* [Exercise set]:
A - Condense the bio's paragraph beginning "Atif Choudhury is a Program Manager" into a short bulleted list that keeps its main facts.
B - Reproduce the part of the bio between "Atif Choudhury is" and "project in Bangladesh.", inclusive.

───── Text block ─────

Atif Choudhury is a Program Manager with the Rule of Law Collaborative (ROLC), which he joined in February 2021. Atif manages its ongoing project supporting think tanks in Sri Lanka as well as its five-country research project analyzing Chinese foreign development activities, economic coercion, and malign influence in South Asia. Atif also serves as an instructor and content creator for ROLC’s Justice Sector Training, Research, and Coordination Program (JUSTRAC), and managed ROLC’s two-year project in Bangladesh.
Before joining ROLC, Atif was a Senior Program Associate with the Carter Center, where he managed track 1.5 dialogue-based programming and conducted research on U.S.-China and Africa-U.S.-China issues. He has worked on projects involving rule of law development, international elections, post-conflict issues, and maritime law. Atif also independently developed two proposals on Libya de-confliction and CVE in the Sahel, and was invited to present his working paper on Gulf of Guinea piracy at the 2020 Development Studies Association Ireland conference. In law school, he drafted an elections law briefing in Cambodia; a report on the Bangladeshi judiciary; and transitional justice reports in Sudan, South Sudan and Ethiopia. As a Tetra Tech DPK Global Development Fellow, Atif worked with the Timorese Ministry of Justice to draft a report on their community legal education initiatives and worked with the Judicial Services Monitoring Programme to help draft the first state-of-legal aid report in Timor-Leste.
Atif’s publications have been featured in outlets such as The Oxford Political Review, The Diplomat, the Carter Center, the Huffington Post, the Dhaka Tribune, William and Mary Law School’s the Comparative Jurist, the Vanderbilt Political Review, and the Advocates for International Development Student Blog. He holds an LL.M. in Public International Law from Queen Mary University of London, a J.D. from William and Mary Law School, and a B.A. in Political Science and Medicine, Health & Society from Vanderbilt University.

───── Supplied entries ─────

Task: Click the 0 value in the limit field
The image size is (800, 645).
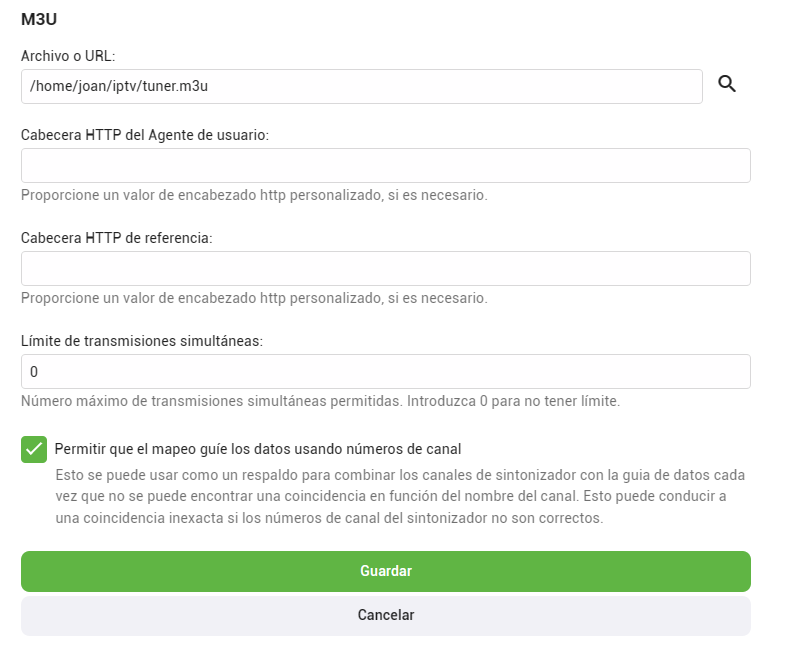Action: tap(34, 372)
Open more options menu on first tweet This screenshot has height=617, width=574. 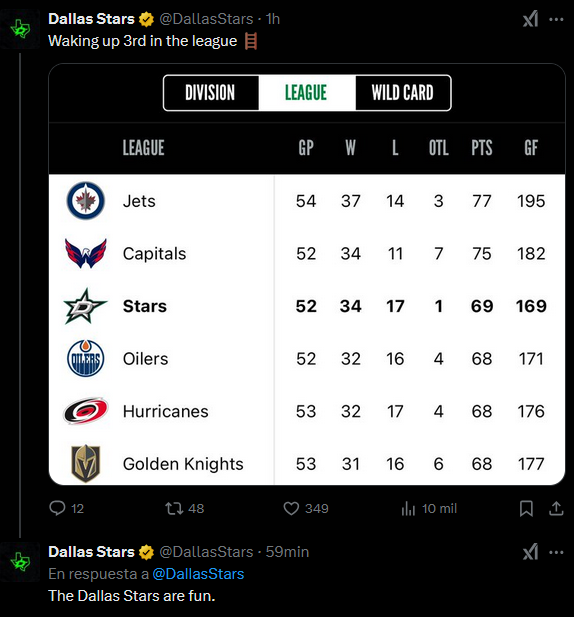click(556, 19)
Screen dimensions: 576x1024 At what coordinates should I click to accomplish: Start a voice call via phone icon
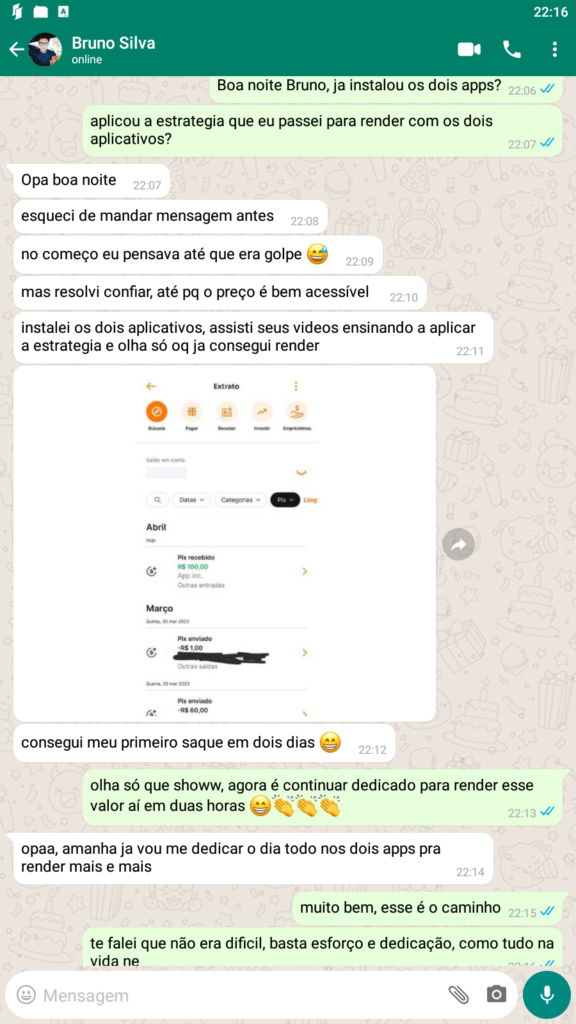(511, 50)
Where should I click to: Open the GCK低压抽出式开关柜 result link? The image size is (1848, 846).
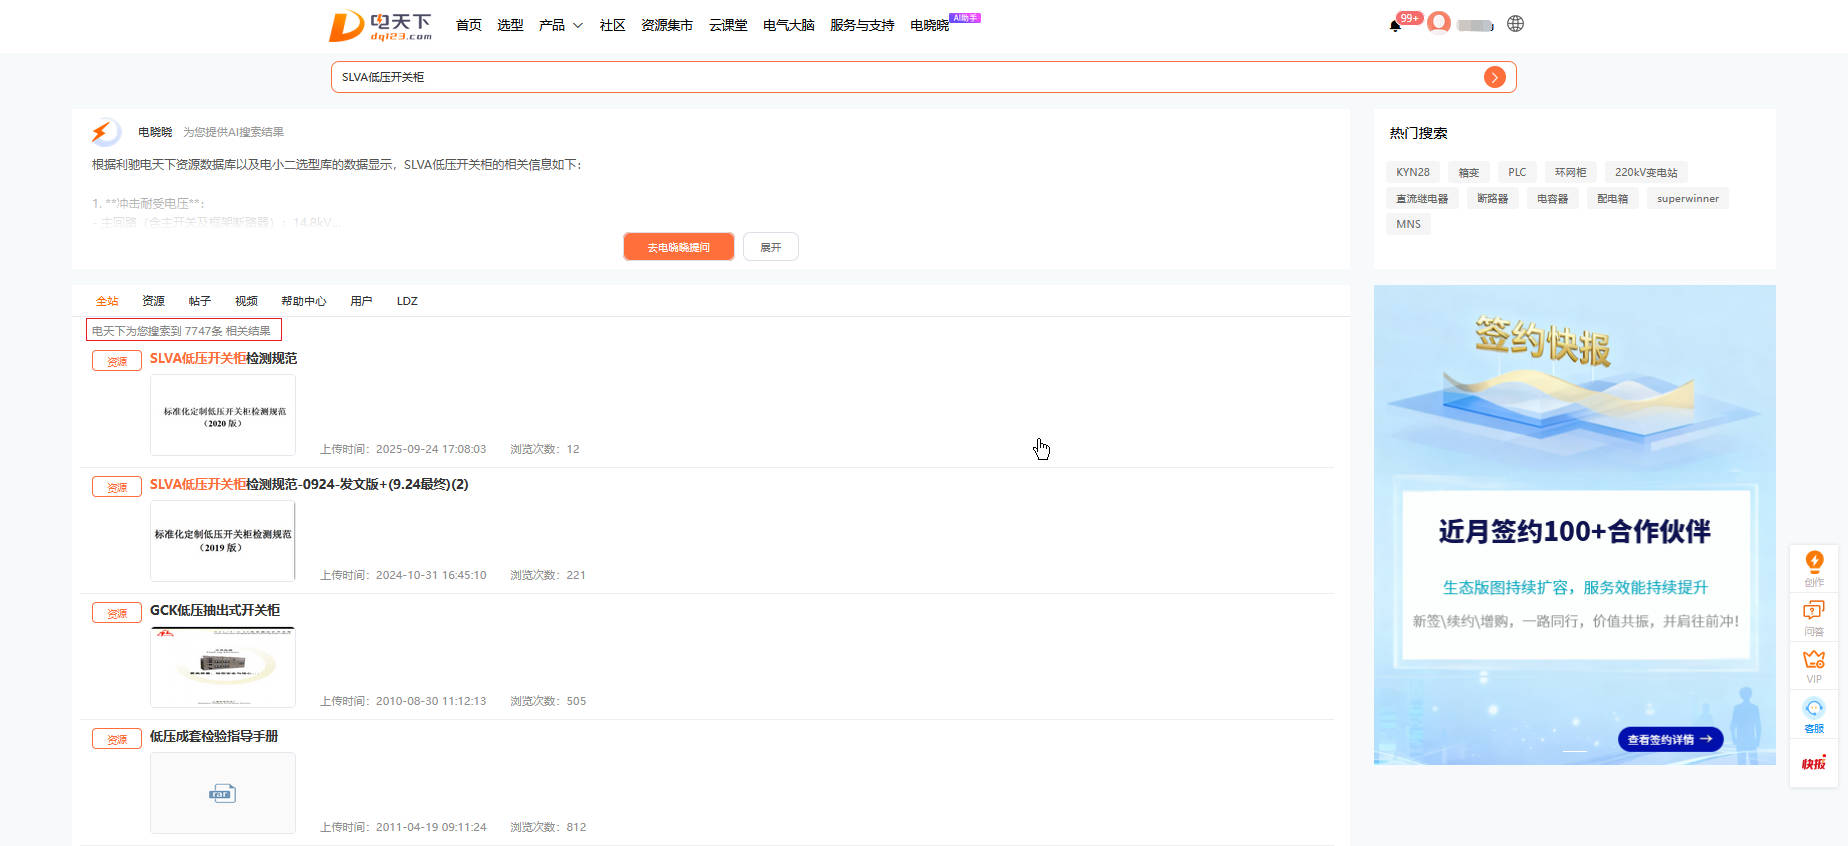click(215, 610)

─────

* [Solution list]:
A -
- Program Manager with the Rule of Law Collaborative (ROLC) since February 2021
- Manages ROLC's ongoing project supporting think tanks in Sri Lanka
- Manages its five-country research project on Chinese foreign development activities, economic coercion, and malign influence in South Asia
- Instructor and content creator for ROLC's Justice Sector Training, Research, and Coordination Program (JUSTRAC)
- Managed ROLC's two-year project in Bangladesh

B -
Atif Choudhury is a Program Manager with the Rule of Law Collaborative (ROLC), which he joined in February 2021. Atif manages its ongoing project supporting think tanks in Sri Lanka as well as its five-country research project analyzing Chinese foreign development activities, economic coercion, and malign influence in South Asia. Atif also serves as an instructor and content creator for ROLC’s Justice Sector Training, Research, and Coordination Program (JUSTRAC), and managed ROLC’s two-year project in Bangladesh.